Gradient evaluation took 0 seconds?


I’m trying to run a model using the stan function in rstan on my university’s supercomputer, and I was wondering if it’s normal that it keeps saying that the gradient evaluation took 0 seconds for each of my chains:

Chain 1: Gradient evaluation took 0 seconds
Chain 1: 1000 transitions using 10 leapfrog steps per transition would take 0 seconds.

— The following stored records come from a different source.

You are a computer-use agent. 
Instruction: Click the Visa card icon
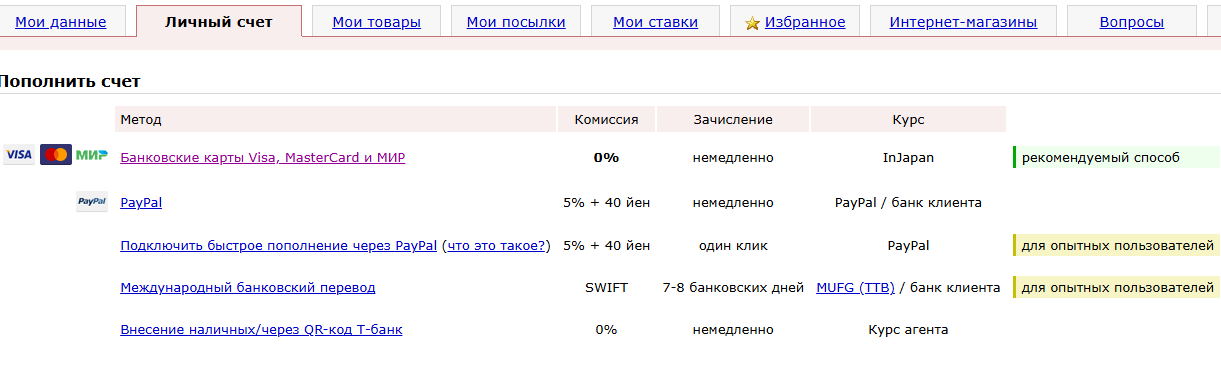[x=18, y=155]
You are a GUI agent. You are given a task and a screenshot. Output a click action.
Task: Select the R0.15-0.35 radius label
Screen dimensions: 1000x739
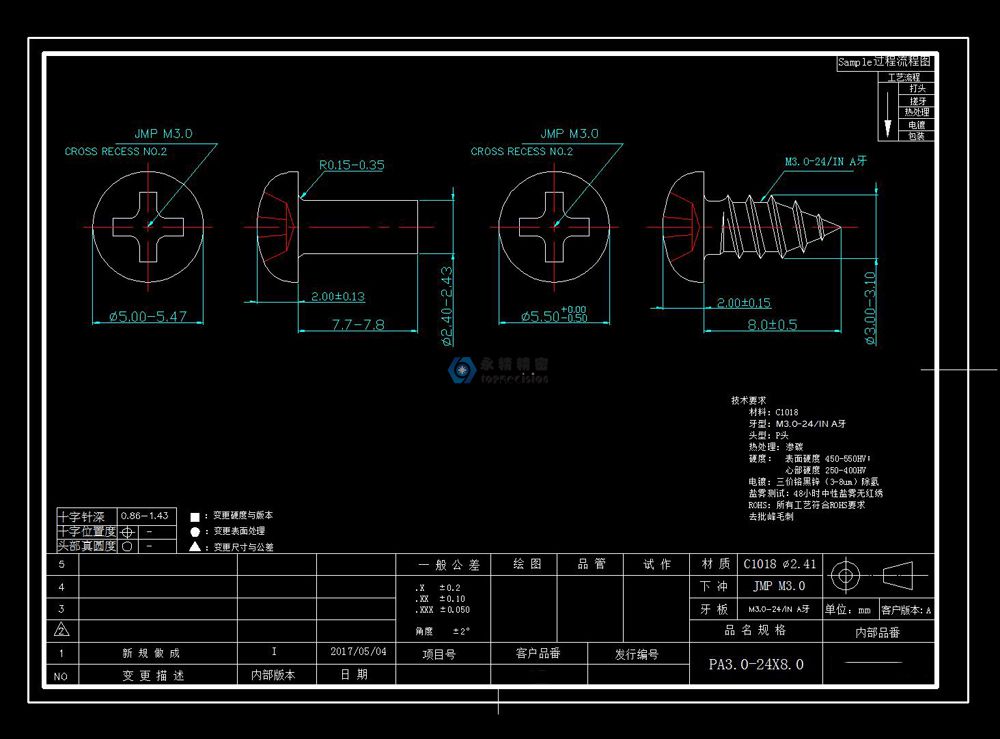pos(351,165)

I tried running the eight schools example model as a test, and for that model too, it says that the gradient evaluation took 0 seconds. This was the code that I used for that:

my_code <- '
data {
  int<lower=0> J;         // number of schools 
  real y[J];              // estimated treatment effects
  real<lower=0> sigma[J]; // standard error of effect estimates 
parameters {
  real mu;                // population treatment effect
  real<lower=0> tau;      // standard deviation in treatment effects
  vector[J] eta;          // unscaled deviation from mu by school
transformed parameters {
  vector[J] theta = mu + tau * eta;        // school treatment effects
model {
  target += normal_lpdf(eta | 0, 1);       // prior log-density
  target += normal_lpdf(y | theta, sigma); // log-likelihood

schools_dat <- list(J = 8, 
                    y = c(28,  8, -3,  7, -1,  1, 18, 12),
                    sigma = c(15, 10, 16, 11,  9, 11, 10, 18))

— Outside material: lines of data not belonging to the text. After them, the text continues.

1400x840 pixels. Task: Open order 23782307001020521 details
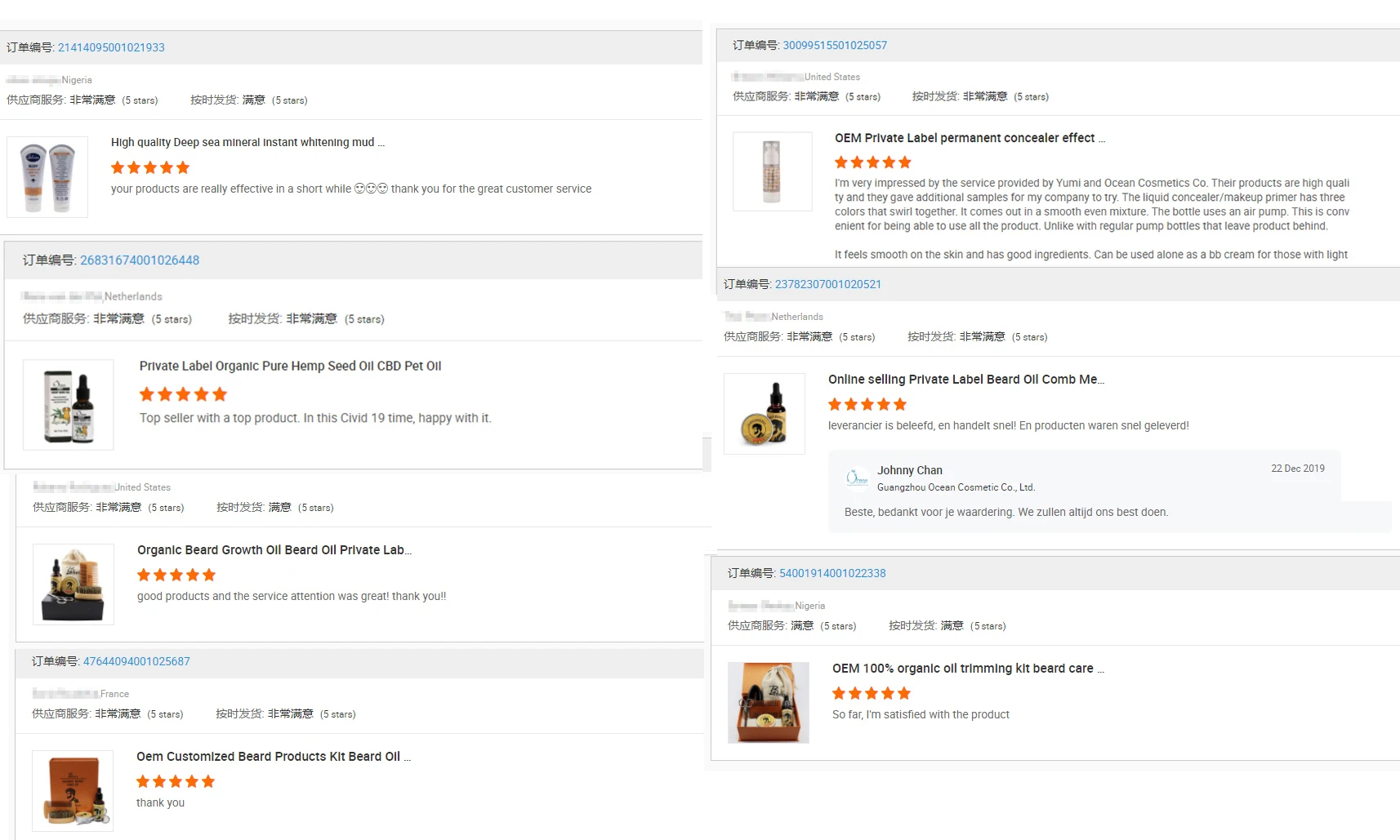click(827, 284)
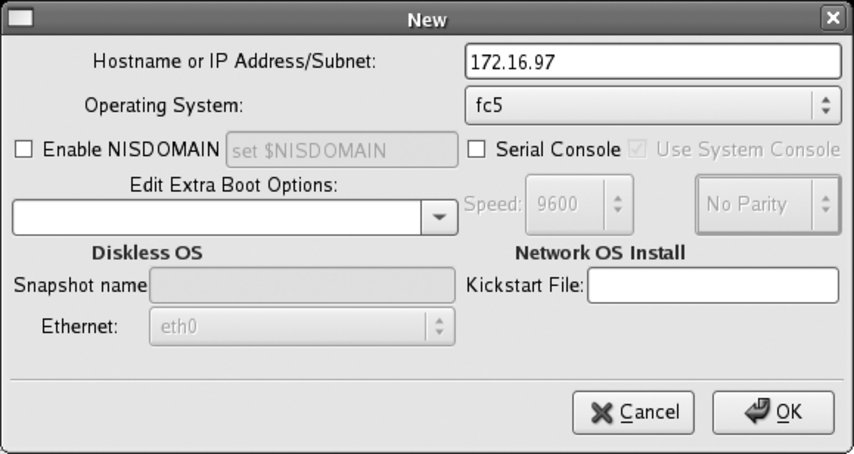This screenshot has width=854, height=454.
Task: Open the Ethernet eth0 dropdown
Action: tap(301, 326)
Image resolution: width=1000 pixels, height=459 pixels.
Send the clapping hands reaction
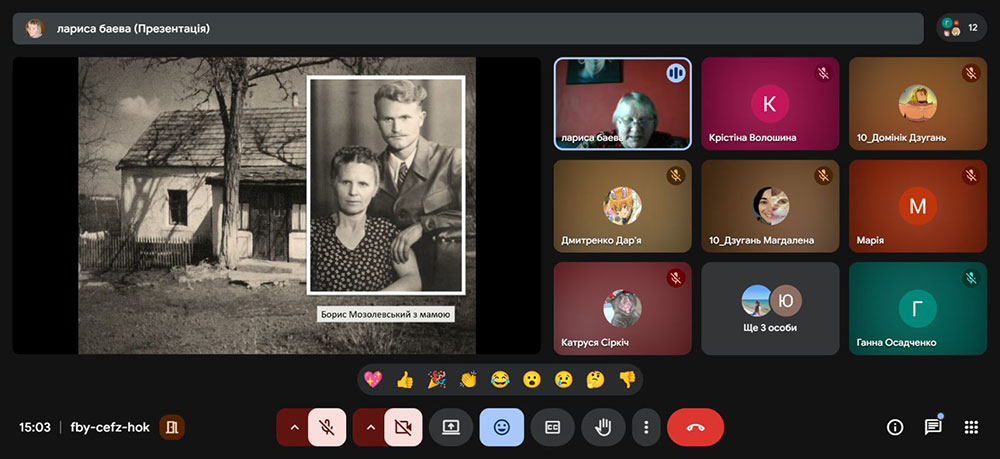[x=468, y=379]
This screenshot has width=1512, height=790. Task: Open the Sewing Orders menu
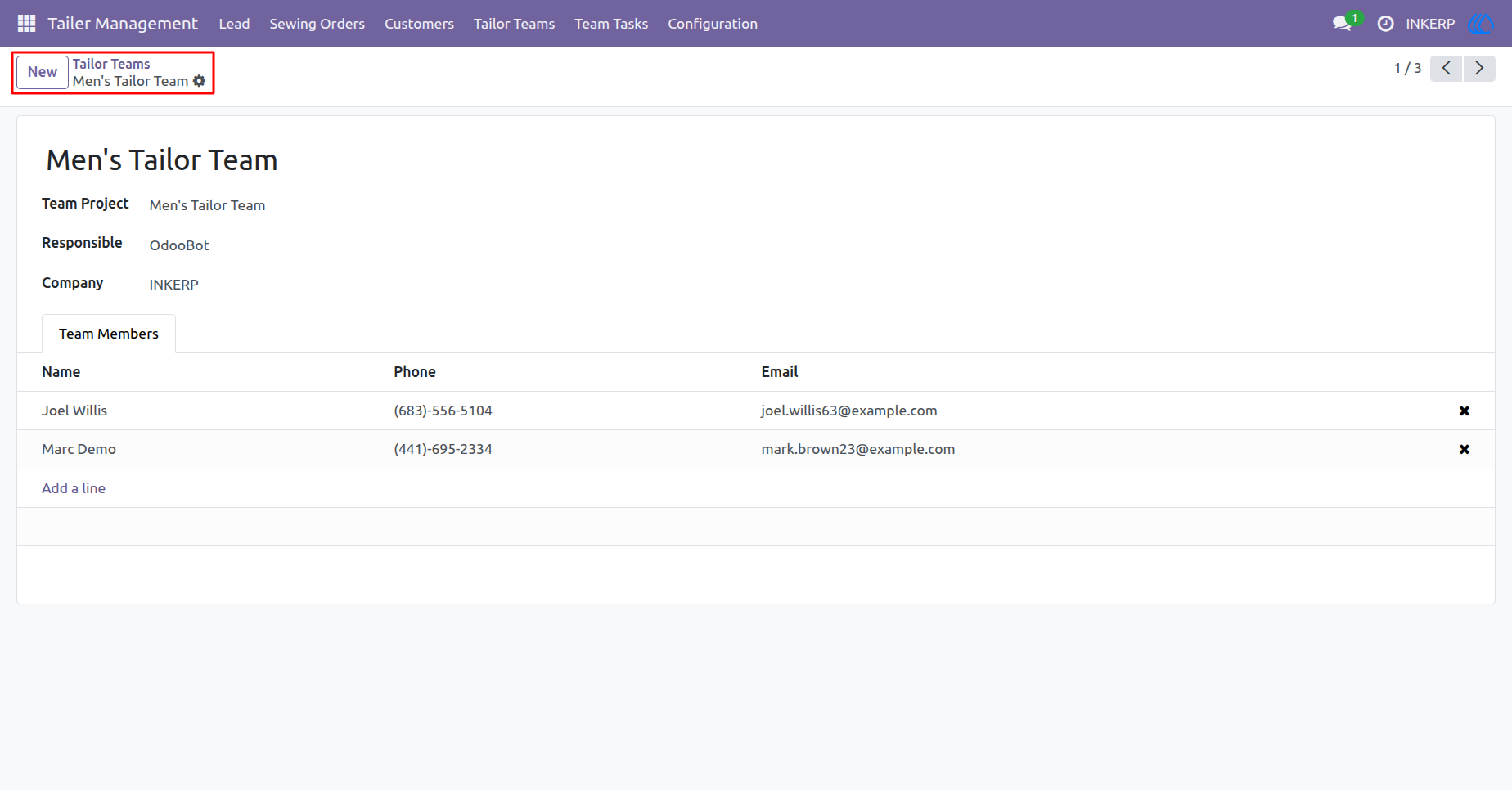(x=317, y=24)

fit <- stan(model_code = my_code, data = schools_dat)

When I run both my model and the eight schools model on my Mac, it gives me a non-zero value; it has never given me a zero value.

Basically, my question is: is it normal for it to say that the gradient evaluation took 0 seconds, or does that indicate a bigger problem?

I’m asking because I ran my model on the same small test dataset using both the supercomputer and my Mac. On my Mac, the maximum Rhat is equal to 1 and the minimum number of effective samples is greater than the cutoff that I specify, which is good. However, on the supercomputer, that is not the case, and it tries rerunning my model with more iterations, but it doesn’t look like that solves the problem (because it keeps trying to rerun the model with even more iterations), so I’m trying to understand why I’m getting different results using the supercomputer.

Hi, and sorry that you’ve waited so long for a response. I cannot say what’s going on with the 0 second gradient evaluation, but I would say that if you consistently get substantially worse R-hats on the cluster than you do locally, it is indicative of some kind of problem. Perhaps the gradient evaluation is related to the same problem. Maybe @andrjohns has an idea?